Let's say you're a well-established, highly successful musician, or even an up-and-coming musician. Possibly, you're an outstanding player in the National Football League or National Basketball Association or a very successful hedge fund manager or just a leading businessperson and you want to have your very own music studio. Who do you call? With great consistency, Troy Germano. If not, he's most certainly on the short list of studio design professionals to consider.

Germano has spent more than 30 years in the music industry. His career traces back to The Hit Factory, a renowned recording studio in New York City that was known for its famous clientele, including music legends such as John Lennon, The Rolling Stones and Michael Jackson. As the son of one of the owners of the studio, Edward Germano, Troy Germano got his start in the recording business at a young age, eventually becoming the studio's executive vice president in 1984 and CEO in 2000. By 2002, he was overseeing an operation that consisted of 16 recording/mixing rooms, six mastering suites and six writing rooms in New York and Florida.

This background has enabled him to develop solid and profitable relationships with top record producers, recording engineers, artists, bands, record labels, publishers, equipment manufacturers and music managers.

He now runs Germano Studios New York (www.germanostudios.com) and Studio Design Group (www.studiodesigngroup.com), and is the only prominent studio designer who also owns and operates a studio.
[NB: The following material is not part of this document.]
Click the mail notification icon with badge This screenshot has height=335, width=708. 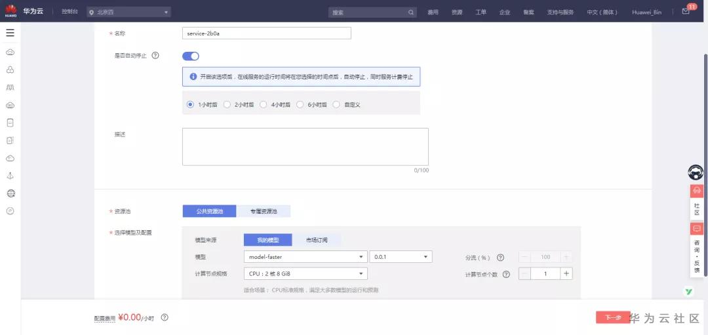point(686,12)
While Germano Studios is a thriving business, in many respects it's a showroom for cutting-edge recording capabilities. The facility is used by many of the biggest international artists and bands in the music industry, including Adele, the Black Eyed Peas, Eric Clapton, Keith Richards, Madonna, Lady Gaga, Maroon 5, Mariah Carey, Tiƫsto and John Legend.

There's a financial ceiling to running a studio in New York, even when you're a state-of-the-art operation with a star-studded clientele. However, as Germano has discovered, you can break through that ceiling by serving the growing number of affluent clients who want their own studios. In addition, there are quite a few corporations that desire their own studios. Two of Germano's past corporate clients include Red Bull North America, which in 2005 hired him to build the company's Studio Design Group in Santa Monica, Calif., and New York University's Tisch School of the Arts Clive Davis Department of Recorded Music, which hired Germano to build its first recording studio in 2003.

While there are plenty of people claiming to have the ability to build high-end studios, few are in Germanos league. All of his design clients want the same result sonically that he can deliver to the finest musicians currently recording. He's able to make this happen by putting together and leading an expert team of technical specialists and leveraging his relationships with the finest equipment manufacturers.

Germano gets some of his studio design clients through referrals from musicians, engineers and the managers of musicians that use his studios. Another source of studio design business is his studio design clients. Because of demand, Germano can be selective about who he takes on as a client. This allows him to work on projects that are creative and at the high end of the industry.

Germano's business is evolving beyond building music recording studios to developing and constructing multi-purpose performance spaces, private cinemas and even small performance areas for live shows and/or DJs on yachts. He's currently working with a client on a space that will be used as a reception hall for cocktail parties, small live concerts and video art display gatherings and as a private cinema screening room.

All in all, when the very wealthy want to make music, when they want their very own superstar-quality studio, Germano is regularly someone they're talking to.